Problem requirements: The response should be a faithful copy of every record, with nothing left out.

Available records:

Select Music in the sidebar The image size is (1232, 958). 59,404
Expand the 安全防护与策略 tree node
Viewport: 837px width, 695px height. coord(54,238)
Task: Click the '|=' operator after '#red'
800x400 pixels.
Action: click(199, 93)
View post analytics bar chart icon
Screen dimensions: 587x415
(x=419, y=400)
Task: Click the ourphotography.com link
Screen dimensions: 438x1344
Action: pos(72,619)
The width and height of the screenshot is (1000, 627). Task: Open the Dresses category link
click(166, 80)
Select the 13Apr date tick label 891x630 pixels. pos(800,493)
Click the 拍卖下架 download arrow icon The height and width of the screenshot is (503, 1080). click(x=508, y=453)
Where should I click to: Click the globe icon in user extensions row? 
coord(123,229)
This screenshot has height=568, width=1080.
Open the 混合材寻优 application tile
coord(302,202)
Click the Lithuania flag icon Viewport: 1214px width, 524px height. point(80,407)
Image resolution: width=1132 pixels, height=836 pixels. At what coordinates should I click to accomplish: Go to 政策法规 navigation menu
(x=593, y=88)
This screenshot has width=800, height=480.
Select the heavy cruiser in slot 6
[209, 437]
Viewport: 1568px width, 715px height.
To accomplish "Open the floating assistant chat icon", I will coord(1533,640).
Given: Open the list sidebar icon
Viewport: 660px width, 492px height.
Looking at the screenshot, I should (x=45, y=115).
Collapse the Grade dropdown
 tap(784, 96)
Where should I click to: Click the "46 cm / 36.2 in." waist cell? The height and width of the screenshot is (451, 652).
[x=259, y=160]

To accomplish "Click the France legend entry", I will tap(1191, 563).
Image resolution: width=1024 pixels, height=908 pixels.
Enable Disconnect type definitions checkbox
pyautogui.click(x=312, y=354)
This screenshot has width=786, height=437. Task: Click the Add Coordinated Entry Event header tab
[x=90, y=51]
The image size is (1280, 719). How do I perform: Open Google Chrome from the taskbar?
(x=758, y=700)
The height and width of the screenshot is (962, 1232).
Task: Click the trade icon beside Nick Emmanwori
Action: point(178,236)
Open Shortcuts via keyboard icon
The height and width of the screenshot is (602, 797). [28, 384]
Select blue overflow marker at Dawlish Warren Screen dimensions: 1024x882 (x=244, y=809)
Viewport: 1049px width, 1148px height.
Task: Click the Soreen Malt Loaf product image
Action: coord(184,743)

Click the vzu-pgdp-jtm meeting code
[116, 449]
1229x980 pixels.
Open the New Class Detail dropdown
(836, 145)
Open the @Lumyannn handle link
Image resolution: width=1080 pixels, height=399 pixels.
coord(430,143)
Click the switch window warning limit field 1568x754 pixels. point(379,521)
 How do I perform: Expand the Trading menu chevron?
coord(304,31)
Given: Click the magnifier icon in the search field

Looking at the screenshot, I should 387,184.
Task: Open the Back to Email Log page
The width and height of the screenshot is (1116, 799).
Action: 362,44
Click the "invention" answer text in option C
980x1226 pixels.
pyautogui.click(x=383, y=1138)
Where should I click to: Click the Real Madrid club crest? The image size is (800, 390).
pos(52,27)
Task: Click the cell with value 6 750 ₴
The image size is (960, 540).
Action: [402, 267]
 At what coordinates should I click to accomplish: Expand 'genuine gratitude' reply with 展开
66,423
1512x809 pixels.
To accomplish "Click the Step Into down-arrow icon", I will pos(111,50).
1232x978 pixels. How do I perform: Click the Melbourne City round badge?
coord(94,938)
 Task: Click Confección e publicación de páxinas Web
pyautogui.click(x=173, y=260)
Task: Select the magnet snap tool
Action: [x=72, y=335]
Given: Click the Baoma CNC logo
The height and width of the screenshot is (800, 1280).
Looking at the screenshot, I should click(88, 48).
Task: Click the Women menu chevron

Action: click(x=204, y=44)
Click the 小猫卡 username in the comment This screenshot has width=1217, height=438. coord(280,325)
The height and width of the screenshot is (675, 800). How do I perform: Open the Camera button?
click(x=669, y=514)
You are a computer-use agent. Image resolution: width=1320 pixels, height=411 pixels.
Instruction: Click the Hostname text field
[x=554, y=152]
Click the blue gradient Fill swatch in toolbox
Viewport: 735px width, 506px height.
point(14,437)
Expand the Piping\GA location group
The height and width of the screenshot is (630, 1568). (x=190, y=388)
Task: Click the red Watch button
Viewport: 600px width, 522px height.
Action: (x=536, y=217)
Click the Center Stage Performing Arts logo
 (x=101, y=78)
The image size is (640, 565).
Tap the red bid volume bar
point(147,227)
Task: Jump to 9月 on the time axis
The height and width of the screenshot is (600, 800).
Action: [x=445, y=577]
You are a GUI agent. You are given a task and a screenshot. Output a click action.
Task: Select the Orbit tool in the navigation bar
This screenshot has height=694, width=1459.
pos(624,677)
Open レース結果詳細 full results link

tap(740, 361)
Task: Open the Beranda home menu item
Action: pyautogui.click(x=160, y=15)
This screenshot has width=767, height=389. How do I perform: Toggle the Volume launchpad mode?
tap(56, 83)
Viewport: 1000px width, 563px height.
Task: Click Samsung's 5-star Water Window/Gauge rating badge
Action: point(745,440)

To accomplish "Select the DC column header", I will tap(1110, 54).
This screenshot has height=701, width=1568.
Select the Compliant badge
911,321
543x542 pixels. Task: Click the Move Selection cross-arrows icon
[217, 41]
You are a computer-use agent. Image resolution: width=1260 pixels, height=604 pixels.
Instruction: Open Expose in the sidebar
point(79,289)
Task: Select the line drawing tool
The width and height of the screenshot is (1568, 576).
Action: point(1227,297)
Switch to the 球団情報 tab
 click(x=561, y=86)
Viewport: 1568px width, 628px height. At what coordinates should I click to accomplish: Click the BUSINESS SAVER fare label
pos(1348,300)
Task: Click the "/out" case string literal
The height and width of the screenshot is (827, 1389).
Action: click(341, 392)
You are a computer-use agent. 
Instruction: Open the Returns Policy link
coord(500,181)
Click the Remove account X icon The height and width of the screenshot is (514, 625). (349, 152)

Output:
Select Music in the sidebar The image size is (1232, 958). 59,404
Expand the 安全防护与策略 tree node
Viewport: 837px width, 695px height. coord(54,238)
Task: Click the '|=' operator after '#red'
800x400 pixels.
Action: click(199, 93)
View post analytics bar chart icon
Screen dimensions: 587x415
(x=419, y=400)
Task: Click the ourphotography.com link
Screen dimensions: 438x1344
Action: pos(72,619)
The width and height of the screenshot is (1000, 627). Task: Open the Dresses category link
click(166, 80)
Select the 13Apr date tick label 891x630 pixels. pos(800,493)
Click the 拍卖下架 download arrow icon The height and width of the screenshot is (503, 1080). click(x=508, y=453)
Where should I click to: Click the globe icon in user extensions row? 
coord(123,229)
This screenshot has height=568, width=1080.
Open the 混合材寻优 application tile
coord(302,202)
Click the Lithuania flag icon Viewport: 1214px width, 524px height. point(80,407)
Image resolution: width=1132 pixels, height=836 pixels. At what coordinates should I click to accomplish: Go to 政策法规 navigation menu
(x=593, y=88)
This screenshot has width=800, height=480.
Select the heavy cruiser in slot 6
[209, 437]
Viewport: 1568px width, 715px height.
To accomplish "Open the floating assistant chat icon", I will coord(1533,640).
Given: Open the list sidebar icon
Viewport: 660px width, 492px height.
Looking at the screenshot, I should (x=45, y=115).
Collapse the Grade dropdown
 tap(784, 96)
Where should I click to: Click the "46 cm / 36.2 in." waist cell? The height and width of the screenshot is (451, 652).
[x=259, y=160]

To accomplish "Click the France legend entry", I will tap(1191, 563).
Image resolution: width=1024 pixels, height=908 pixels.
Enable Disconnect type definitions checkbox
pyautogui.click(x=312, y=354)
This screenshot has width=786, height=437. Task: Click the Add Coordinated Entry Event header tab
[x=90, y=51]
The image size is (1280, 719). How do I perform: Open Google Chrome from the taskbar?
(x=758, y=700)
The height and width of the screenshot is (962, 1232).
Task: Click the trade icon beside Nick Emmanwori
Action: point(178,236)
Open Shortcuts via keyboard icon
The height and width of the screenshot is (602, 797). [28, 384]
Select blue overflow marker at Dawlish Warren Screen dimensions: 1024x882 (x=244, y=809)
Viewport: 1049px width, 1148px height.
Task: Click the Soreen Malt Loaf product image
Action: coord(184,743)

Click the vzu-pgdp-jtm meeting code
[116, 449]
1229x980 pixels.
Open the New Class Detail dropdown
(836, 145)
Open the @Lumyannn handle link
Image resolution: width=1080 pixels, height=399 pixels.
coord(430,143)
Click the switch window warning limit field 1568x754 pixels. point(379,521)
 How do I perform: Expand the Trading menu chevron?
coord(304,31)
Given: Click the magnifier icon in the search field

Looking at the screenshot, I should 387,184.
Task: Open the Back to Email Log page
The width and height of the screenshot is (1116, 799).
Action: 362,44
Click the "invention" answer text in option C
980x1226 pixels.
pyautogui.click(x=383, y=1138)
Where should I click to: Click the Real Madrid club crest? The image size is (800, 390).
pos(52,27)
Task: Click the cell with value 6 750 ₴
The image size is (960, 540).
Action: [402, 267]
 At what coordinates should I click to accomplish: Expand 'genuine gratitude' reply with 展开
66,423
1512x809 pixels.
To accomplish "Click the Step Into down-arrow icon", I will pos(111,50).
1232x978 pixels. How do I perform: Click the Melbourne City round badge?
coord(94,938)
 Task: Click Confección e publicación de páxinas Web
pyautogui.click(x=173, y=260)
Task: Select the magnet snap tool
Action: [x=72, y=335]
Given: Click the Baoma CNC logo
The height and width of the screenshot is (800, 1280).
Looking at the screenshot, I should click(88, 48).
Task: Click the Women menu chevron

Action: click(x=204, y=44)
Click the 小猫卡 username in the comment This screenshot has width=1217, height=438. coord(280,325)
The height and width of the screenshot is (675, 800). How do I perform: Open the Camera button?
click(x=669, y=514)
You are a computer-use agent. Image resolution: width=1320 pixels, height=411 pixels.
Instruction: Click the Hostname text field
[x=554, y=152]
Click the blue gradient Fill swatch in toolbox
Viewport: 735px width, 506px height.
point(14,437)
Expand the Piping\GA location group
The height and width of the screenshot is (630, 1568). (x=190, y=388)
Task: Click the red Watch button
Viewport: 600px width, 522px height.
Action: (x=536, y=217)
Click the Center Stage Performing Arts logo
 (x=101, y=78)
The image size is (640, 565).
Tap the red bid volume bar
point(147,227)
Task: Jump to 9月 on the time axis
The height and width of the screenshot is (600, 800).
Action: [x=445, y=577]
You are a GUI agent. You are given a task and a screenshot. Output a click action.
Task: Select the Orbit tool in the navigation bar
This screenshot has height=694, width=1459.
pos(624,677)
Open レース結果詳細 full results link

tap(740, 361)
Task: Open the Beranda home menu item
Action: pyautogui.click(x=160, y=15)
This screenshot has width=767, height=389. How do I perform: Toggle the Volume launchpad mode?
tap(56, 83)
Viewport: 1000px width, 563px height.
Task: Click Samsung's 5-star Water Window/Gauge rating badge
Action: point(745,440)

To accomplish "Select the DC column header", I will tap(1110, 54).
This screenshot has height=701, width=1568.
Select the Compliant badge
911,321
543x542 pixels. Task: Click the Move Selection cross-arrows icon
[217, 41]
You are a computer-use agent. Image resolution: width=1260 pixels, height=604 pixels.
Instruction: Open Expose in the sidebar
point(79,289)
Task: Select the line drawing tool
The width and height of the screenshot is (1568, 576).
Action: point(1227,297)
Switch to the 球団情報 tab
 click(x=561, y=86)
Viewport: 1568px width, 628px height. At what coordinates should I click to accomplish: Click the BUSINESS SAVER fare label
pos(1348,300)
Task: Click the "/out" case string literal
The height and width of the screenshot is (827, 1389).
Action: click(341, 392)
You are a computer-use agent. 
Instruction: Open the Returns Policy link
coord(500,181)
Click the Remove account X icon The height and width of the screenshot is (514, 625). (349, 152)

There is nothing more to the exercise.